▶

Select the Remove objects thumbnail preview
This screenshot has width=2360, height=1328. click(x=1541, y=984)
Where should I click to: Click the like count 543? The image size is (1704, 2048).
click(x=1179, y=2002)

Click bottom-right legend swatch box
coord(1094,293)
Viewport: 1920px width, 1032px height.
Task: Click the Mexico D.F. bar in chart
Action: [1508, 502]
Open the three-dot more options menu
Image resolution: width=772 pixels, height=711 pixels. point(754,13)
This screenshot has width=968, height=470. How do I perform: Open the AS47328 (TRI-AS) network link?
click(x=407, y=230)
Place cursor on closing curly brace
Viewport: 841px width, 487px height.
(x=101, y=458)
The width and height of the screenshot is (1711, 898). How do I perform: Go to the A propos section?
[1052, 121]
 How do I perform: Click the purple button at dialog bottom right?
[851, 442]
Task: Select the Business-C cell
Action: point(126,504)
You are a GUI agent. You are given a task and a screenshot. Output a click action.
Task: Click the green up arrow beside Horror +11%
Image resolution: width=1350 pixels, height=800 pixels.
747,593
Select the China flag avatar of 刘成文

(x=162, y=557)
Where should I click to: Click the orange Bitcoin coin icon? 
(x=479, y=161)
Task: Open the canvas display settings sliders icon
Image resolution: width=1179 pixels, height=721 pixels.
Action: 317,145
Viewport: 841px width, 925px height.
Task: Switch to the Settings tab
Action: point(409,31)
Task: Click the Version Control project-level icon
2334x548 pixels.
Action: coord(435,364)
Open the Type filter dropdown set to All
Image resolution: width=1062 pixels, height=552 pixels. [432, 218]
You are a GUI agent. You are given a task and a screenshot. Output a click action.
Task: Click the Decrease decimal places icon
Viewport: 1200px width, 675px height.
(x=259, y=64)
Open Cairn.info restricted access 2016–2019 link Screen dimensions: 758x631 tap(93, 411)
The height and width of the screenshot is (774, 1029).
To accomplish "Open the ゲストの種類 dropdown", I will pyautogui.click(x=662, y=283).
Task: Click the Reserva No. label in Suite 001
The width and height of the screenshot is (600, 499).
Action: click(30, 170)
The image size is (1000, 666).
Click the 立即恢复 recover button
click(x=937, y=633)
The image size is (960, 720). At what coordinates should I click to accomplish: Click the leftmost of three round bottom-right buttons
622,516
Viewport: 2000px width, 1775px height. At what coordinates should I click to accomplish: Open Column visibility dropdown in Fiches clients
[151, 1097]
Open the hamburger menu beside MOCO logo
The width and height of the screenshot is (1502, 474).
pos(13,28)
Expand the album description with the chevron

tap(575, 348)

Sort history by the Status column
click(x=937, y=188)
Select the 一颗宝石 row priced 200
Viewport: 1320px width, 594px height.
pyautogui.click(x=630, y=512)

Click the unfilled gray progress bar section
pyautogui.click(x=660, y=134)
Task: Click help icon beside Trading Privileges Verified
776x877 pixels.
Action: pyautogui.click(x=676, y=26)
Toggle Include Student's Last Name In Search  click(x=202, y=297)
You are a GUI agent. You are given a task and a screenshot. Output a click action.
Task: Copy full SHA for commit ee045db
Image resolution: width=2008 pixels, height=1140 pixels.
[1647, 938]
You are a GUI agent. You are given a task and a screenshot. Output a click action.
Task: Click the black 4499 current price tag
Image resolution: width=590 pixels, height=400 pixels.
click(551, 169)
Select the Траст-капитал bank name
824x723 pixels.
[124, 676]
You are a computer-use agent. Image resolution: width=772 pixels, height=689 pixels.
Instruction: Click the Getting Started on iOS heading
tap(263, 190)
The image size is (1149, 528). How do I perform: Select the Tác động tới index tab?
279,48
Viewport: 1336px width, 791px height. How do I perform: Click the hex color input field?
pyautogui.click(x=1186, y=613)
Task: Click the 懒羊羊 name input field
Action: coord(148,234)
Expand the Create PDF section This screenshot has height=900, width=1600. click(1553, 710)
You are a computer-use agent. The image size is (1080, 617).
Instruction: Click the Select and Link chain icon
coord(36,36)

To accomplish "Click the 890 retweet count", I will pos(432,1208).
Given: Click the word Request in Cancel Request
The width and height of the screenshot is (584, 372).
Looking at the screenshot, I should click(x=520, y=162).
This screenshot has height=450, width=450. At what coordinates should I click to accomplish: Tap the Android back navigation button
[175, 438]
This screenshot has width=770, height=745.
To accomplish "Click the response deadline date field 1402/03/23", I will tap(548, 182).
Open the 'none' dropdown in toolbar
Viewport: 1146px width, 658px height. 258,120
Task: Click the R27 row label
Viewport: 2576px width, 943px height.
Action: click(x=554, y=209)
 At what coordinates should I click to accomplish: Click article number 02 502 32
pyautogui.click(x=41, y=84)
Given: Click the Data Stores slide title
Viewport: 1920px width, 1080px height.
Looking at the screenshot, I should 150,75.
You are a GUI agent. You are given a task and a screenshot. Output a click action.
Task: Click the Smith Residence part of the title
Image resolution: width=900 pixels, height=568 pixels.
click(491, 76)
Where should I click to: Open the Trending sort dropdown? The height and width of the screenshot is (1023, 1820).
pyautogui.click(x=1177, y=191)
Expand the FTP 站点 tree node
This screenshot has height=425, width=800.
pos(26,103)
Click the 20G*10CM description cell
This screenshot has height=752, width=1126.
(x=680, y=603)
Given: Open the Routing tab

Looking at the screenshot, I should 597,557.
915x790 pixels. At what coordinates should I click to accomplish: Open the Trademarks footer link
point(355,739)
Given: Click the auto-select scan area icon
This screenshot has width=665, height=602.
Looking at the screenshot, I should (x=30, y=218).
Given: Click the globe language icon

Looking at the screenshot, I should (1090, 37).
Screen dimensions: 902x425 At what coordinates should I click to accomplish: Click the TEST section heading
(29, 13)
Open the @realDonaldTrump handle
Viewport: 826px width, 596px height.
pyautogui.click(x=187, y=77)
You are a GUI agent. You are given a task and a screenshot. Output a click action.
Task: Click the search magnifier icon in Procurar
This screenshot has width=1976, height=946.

◀

• _Task details_: In the records above, find each line with the word "label" and copy it out.

• _Output for this exercise_:
Task: Click the Reserva No. label in Suite 001
Task: Click the R27 row label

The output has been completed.